Task objective >> Copy out the lines of the records below verbatim, from the line containing "This screenshot has width=1568, height=776." through the end of the records, with both ends included.

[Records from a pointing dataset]
[START]

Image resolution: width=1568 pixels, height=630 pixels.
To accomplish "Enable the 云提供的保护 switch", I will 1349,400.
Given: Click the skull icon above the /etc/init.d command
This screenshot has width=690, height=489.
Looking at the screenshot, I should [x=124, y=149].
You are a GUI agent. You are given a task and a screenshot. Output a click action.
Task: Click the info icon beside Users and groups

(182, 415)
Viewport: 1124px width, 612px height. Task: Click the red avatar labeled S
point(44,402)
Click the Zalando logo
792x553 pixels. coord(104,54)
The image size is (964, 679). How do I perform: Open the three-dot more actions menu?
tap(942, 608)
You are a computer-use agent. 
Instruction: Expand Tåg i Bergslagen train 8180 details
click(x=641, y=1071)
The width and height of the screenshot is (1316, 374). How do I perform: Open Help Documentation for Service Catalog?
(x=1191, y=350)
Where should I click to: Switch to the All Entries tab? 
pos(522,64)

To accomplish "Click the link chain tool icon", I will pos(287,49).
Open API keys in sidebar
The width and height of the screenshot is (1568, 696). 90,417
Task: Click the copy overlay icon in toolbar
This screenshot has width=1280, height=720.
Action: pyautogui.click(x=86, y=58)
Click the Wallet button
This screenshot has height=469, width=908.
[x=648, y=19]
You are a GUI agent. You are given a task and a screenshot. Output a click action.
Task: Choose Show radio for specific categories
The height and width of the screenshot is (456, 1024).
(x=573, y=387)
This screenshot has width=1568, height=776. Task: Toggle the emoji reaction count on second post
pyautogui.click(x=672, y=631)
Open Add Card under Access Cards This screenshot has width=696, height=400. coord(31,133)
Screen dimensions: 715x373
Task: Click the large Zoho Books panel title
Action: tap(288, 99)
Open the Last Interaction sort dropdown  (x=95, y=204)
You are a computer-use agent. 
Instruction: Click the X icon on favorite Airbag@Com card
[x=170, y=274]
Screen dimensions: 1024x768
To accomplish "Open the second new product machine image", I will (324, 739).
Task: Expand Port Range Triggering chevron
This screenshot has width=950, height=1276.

[END]

Solution for this task >>
This screenshot has width=1568, height=776. Task: Toggle the emoji reaction count on second post
pyautogui.click(x=672, y=631)
Open Add Card under Access Cards This screenshot has width=696, height=400. coord(31,133)
Screen dimensions: 715x373
Task: Click the large Zoho Books panel title
Action: tap(288, 99)
Open the Last Interaction sort dropdown  (x=95, y=204)
You are a computer-use agent. 
Instruction: Click the X icon on favorite Airbag@Com card
[x=170, y=274]
Screen dimensions: 1024x768
To accomplish "Open the second new product machine image", I will (324, 739).
Task: Expand Port Range Triggering chevron
This screenshot has width=950, height=1276.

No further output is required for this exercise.